Document:
====
On 31 January the king issued a writ of summons to the southern convocation to meet at St Paul's Cathedral on 20 March. In the interim Archbishop Whitgift died, on 29 February, and ten days later James issued a second writ, to Bancroft, as dean of the province of Canterbury, appointing him to preside in the convocation of clergy. When it met, convocation proceeded to adopt 141 constitutions and canons that Bancroft had drawn from the articles, injunctions, and synodical acts passed in the reigns of Edward VI and Elizabeth. Convocation approved them in April 1604 and James hoped to impose them unilaterally by letters patent on the province of York as well, but objections meant that they were not ratified by the northern province until 1606. Parliamentary sanction was technically supplied through citation of the Act for the Submission of the Clergy of 1534 (25 Henry VIII, c. 19) but parliament, meeting from 19 March, had in fact strenuously resisted them, even passing a resolution that no canon passed in the last decade could have any authority to impeach or hurt anyone's liberty. The canons enshrined, in canon 36, Whitgift's three articles of 1583. No fewer than 73 and no more than 83 ministers lost their benefices for their refusal to subscribe, of whom 7 later conformed and were reinstated.
====
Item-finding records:
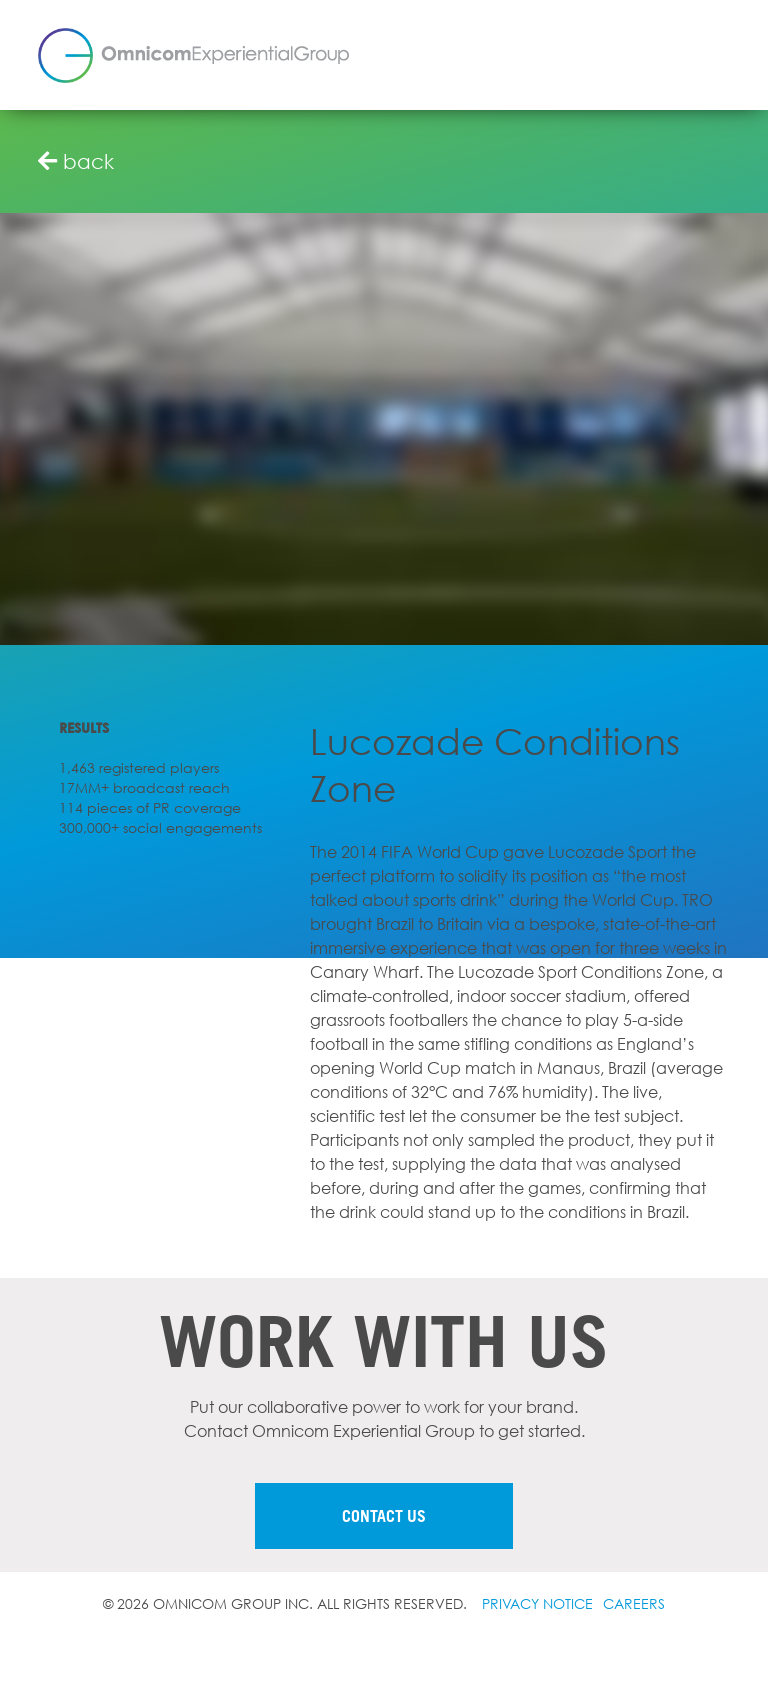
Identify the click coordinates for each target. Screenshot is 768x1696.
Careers (634, 1603)
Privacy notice (537, 1603)
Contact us (384, 1516)
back (76, 161)
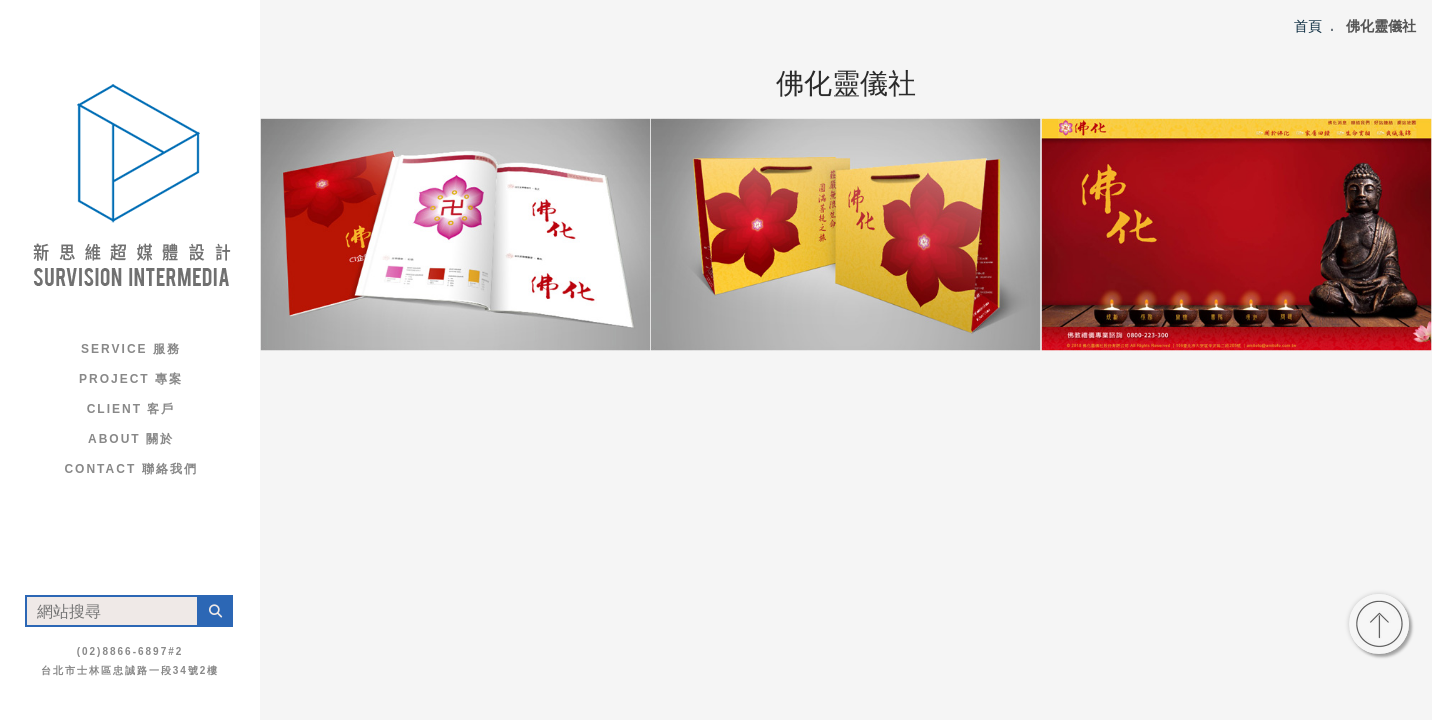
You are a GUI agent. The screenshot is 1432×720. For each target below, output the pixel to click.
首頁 (1308, 26)
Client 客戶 (131, 409)
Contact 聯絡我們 (130, 469)
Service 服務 (131, 349)
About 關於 (131, 439)
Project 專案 (131, 379)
====
Task requirements:
A – List every date in the passage on the 1604 canons that gives both a day and a month.
B – According to the passage on the 1604 canons, which canon enshrined Whitgift's three articles of 1583?

Exercise responses:
A – 31 January, 20 March, 29 February, 19 March

B – Canon 36